What you will do =
(A) In the article on Orbán below, whom did Orbán meet in Rome?
(B) Name every person the Orbán article mentions by name.
(C) Check each statement against the article on Orbán. Does it agree with the article? (i) Hungary has more than 10 million people. (ii) Orbán visited Mar-a-Lago after Trump won in November. (iii) The acquaintance said Orbán's genius is wasted in Germany.

NextImg:Lessons for Trump from Orbán, Hungary’s ‘Comeback’ Prime Minister

“Orbán should have been born in a big country like Germany,” a Hungarian acquaintance once told me, in typical East European fashion. “His genius is wasted in Hungary.”

An optimistic observer might retort that everyone has an opinion on Hungary by now — remarkable for a small, landlocked country of under 10 million.

It was no surprise, then, to see Prime Minister Viktor Orbán grab headlines with his most recent round of state visits. Earlier this month, he traveled to Rome for meetings with Pope Francis and Italian Prime Minister Giorgia Meloni, during which the topic of peace in Ukraine figured prominently. Last week, Orbán visited Mar-a-Lago, becoming one of the first foreign leaders to do so since President-elect Trump’s November victory.

Stored rows =
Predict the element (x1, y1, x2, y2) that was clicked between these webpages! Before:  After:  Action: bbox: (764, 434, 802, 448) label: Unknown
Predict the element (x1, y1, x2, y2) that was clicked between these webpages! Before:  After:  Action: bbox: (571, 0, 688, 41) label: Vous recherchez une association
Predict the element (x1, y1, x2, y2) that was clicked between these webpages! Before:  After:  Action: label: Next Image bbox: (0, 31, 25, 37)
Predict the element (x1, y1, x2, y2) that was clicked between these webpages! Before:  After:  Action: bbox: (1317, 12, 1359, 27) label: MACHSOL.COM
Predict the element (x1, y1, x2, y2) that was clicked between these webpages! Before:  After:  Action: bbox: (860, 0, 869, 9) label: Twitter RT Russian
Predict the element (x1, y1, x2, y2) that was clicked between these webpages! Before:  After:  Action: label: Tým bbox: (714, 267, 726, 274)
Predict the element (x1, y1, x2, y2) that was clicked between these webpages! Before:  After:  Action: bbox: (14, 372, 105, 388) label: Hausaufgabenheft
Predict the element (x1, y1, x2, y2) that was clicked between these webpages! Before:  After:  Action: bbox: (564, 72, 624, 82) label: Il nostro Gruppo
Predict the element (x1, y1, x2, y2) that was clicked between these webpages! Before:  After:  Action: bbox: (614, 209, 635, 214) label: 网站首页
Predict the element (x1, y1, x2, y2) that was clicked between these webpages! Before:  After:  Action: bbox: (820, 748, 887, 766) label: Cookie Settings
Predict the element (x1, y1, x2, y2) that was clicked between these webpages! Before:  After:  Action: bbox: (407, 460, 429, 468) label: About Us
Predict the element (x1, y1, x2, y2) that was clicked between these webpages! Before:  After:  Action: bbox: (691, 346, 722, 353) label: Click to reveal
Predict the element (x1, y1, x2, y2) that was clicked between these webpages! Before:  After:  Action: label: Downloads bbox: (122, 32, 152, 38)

Problem solutions =
(A) Pope Francis and Italian Prime Minister Giorgia Meloni.

(B) Viktor Orbán, Pope Francis, Giorgia Meloni, Trump

(C)
(i) No: "a small, landlocked country of under 10 million."
(ii) Yes: "becoming one of the first foreign leaders to do so since President-elect Trump’s November victory."
(iii) No: "His genius is wasted in Hungary."